Dalla nostra inviata Marzia Flamini
I festival cinematografici sono un ottimo polso della cultura e delle questioni dominanti di un’epoca. Riunendo opere tra mainstream e arte realizzate nei paesi più disparati, rappresentano un’occasione unica per capire dove soffia il vento. Osservatore critico come ogni arte, il cinema ha inoltre il pregio di poter raggiungere un’audience più ampia di altri media. Un festival è quindi quanto di più rivelatore e stimolante per chi è interessato a capire il presente. A maggior ragione quando si tratta del più antico festival cinematografico al mondo, nonché quello dove negli ultimi anni sono stati presentati film destinati a vincere il premio più ambito, il Leone d’Oro.
La 74° Mostra Internazionale d’Arte Cinematografica di Venezia ha già vinto la sua sfida contro altri festival (Toronto in primis), aggiudicandosi diverse prèmiere ambite. Inoltre, come ogni anno, per caso o per sapienza dei selezionatori, ha mostrato un tema ricorrente particolarmente significativo: la maternità (e la genitorialità) come metro per misurare la maturità della civiltà. Una maternità osteggiata, rifiutata, brutalizzata, messa da parte per rivendicare una propria individualità rifiutando ogni ricatto affettivo, si confronta con una società che appare come moralmente perdente.
Fa riflettere che l’esposizione più interessante in corso a Venezia, a parte la Biennale, sia quella di Damien Hirst nella doppia sede di Palazzo Grassi e Punta della Dogana. Basata su una fake story che strizza l’occhio al pubblico con ironia e smaliziata furberia, s’intitola significativamente Treasures from the Shipwreck of the Incredible (Tesori dal naufragio dell’Incredibile). Naufragio della società, sia esso in una mostra o in un film. Fortunatamente però l’Arte è matura abbastanza da attivare sani anticorpi, smascherare le fragilità della collettività e spingerla a una fruttuosa riflessione, fornendole al tempo stesso un intrattenimento di qualità.
Ecco quindi il meglio di questo festival, senza però considerare due film presentati in apertura che purtroppo non abbiamo avuto modo di vedere per voi, ma che per le strade del Lido sono stati nominati fra i migliori: Downsizing di Alexander Payne e The Shape of Water di Guillermo del Toro.

Il podio dei film che abbiamo più apprezzato
- Tre manifesti a Ebbing, Missouri (Three Billboards outside Ebbing, Missouri) di Martin McDonagh
Mescolando dramma e battute al vetriolo, è un noir sui generis, violento e politicamente scorretto.

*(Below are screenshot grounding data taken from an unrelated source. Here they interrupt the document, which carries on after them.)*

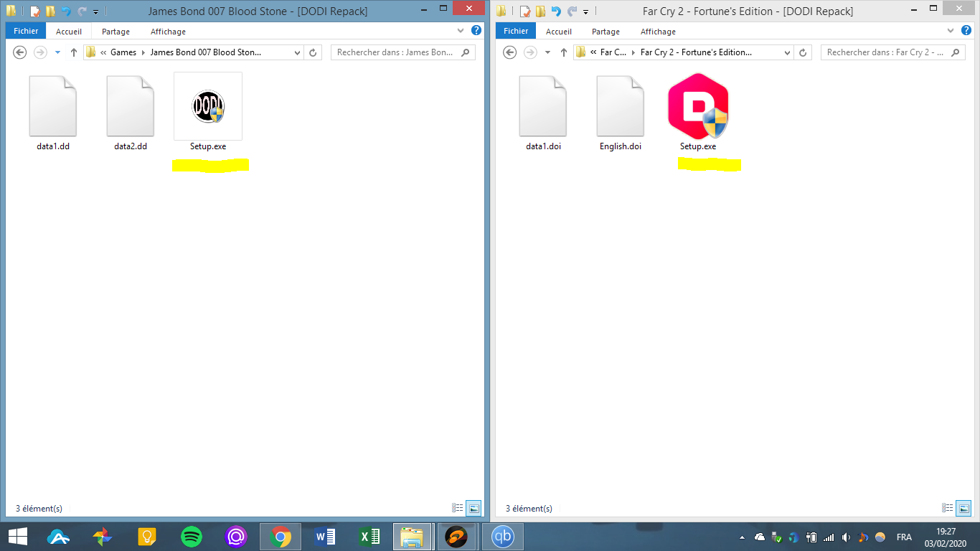Open Spotify from the taskbar
The height and width of the screenshot is (551, 980).
click(x=191, y=537)
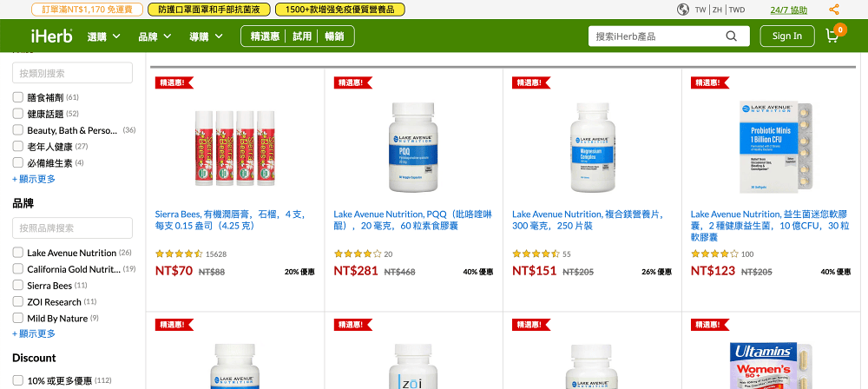Open the 品牌 navigation dropdown
Viewport: 868px width, 389px height.
coord(155,36)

La brillante sceneggiatura di McDonagh (In Bruges) sfida i cliché del genere, mantenendo un ottimo ritmo dall’inizio alla disincantata fine. Frances McDormand brilla in un ruolo scritto apposta per lei, dando profonda umanità e complessità alla sua Mildred, una madre che non si rassegna al lutto per una figlia stuprata e bruciata viva nella tranquilla cittadina di Ebbing. Caparbia, lavoratrice sempre in tuta e bandana, sfida con i tre manifesti del titolo, lo sceriffo, incapace di trovare l’assassino. Il suo desiderio di giustizia, perseguito a ogni costo, da inizio a una serie di ritorsioni disastrose che coinvolgono metà paese. Amaro e ironico insieme, con un cast in forma smagliante e personaggi tridimensionali, colpisce nel segno e reclama premi per la sua protagonista.

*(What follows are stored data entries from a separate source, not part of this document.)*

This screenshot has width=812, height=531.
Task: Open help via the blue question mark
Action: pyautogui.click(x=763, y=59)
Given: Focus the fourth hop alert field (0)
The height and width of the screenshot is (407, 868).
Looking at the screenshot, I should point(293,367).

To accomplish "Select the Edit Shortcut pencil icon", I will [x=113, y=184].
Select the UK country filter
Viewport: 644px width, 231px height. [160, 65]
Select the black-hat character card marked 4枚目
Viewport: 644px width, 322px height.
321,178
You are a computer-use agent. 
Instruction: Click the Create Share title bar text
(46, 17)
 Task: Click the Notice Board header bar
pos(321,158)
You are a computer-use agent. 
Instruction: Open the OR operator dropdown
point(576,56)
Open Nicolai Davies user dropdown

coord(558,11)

- Ella & John (The Leisure Seeker) di Paolo Virzì
Dopo La pazza gioia un nuovo film on the road per Virzì, stavolta ambientato nella patria del genere, gli USA. Protagonisti due anziani coniugi: Ella, vivace chiacchierona con un cancro terminale, e John, la cui memoria perde colpi tranne che per la gelosia e le citazioni di Hemingway e Joyce. Con una regia delicata e una sceneggiatura lineare, costellata però di guizzi personali, Virzì guida il suo primo film internazionale concedendosi il lusso di dirigere due mostri sacri come Helen Mirren e uno strepitoso Donald Sutherland. Commovente e leggero come solo Virzì sa essere.
- Sweet Country di Warwick Thornton (Premio speciale della giuria)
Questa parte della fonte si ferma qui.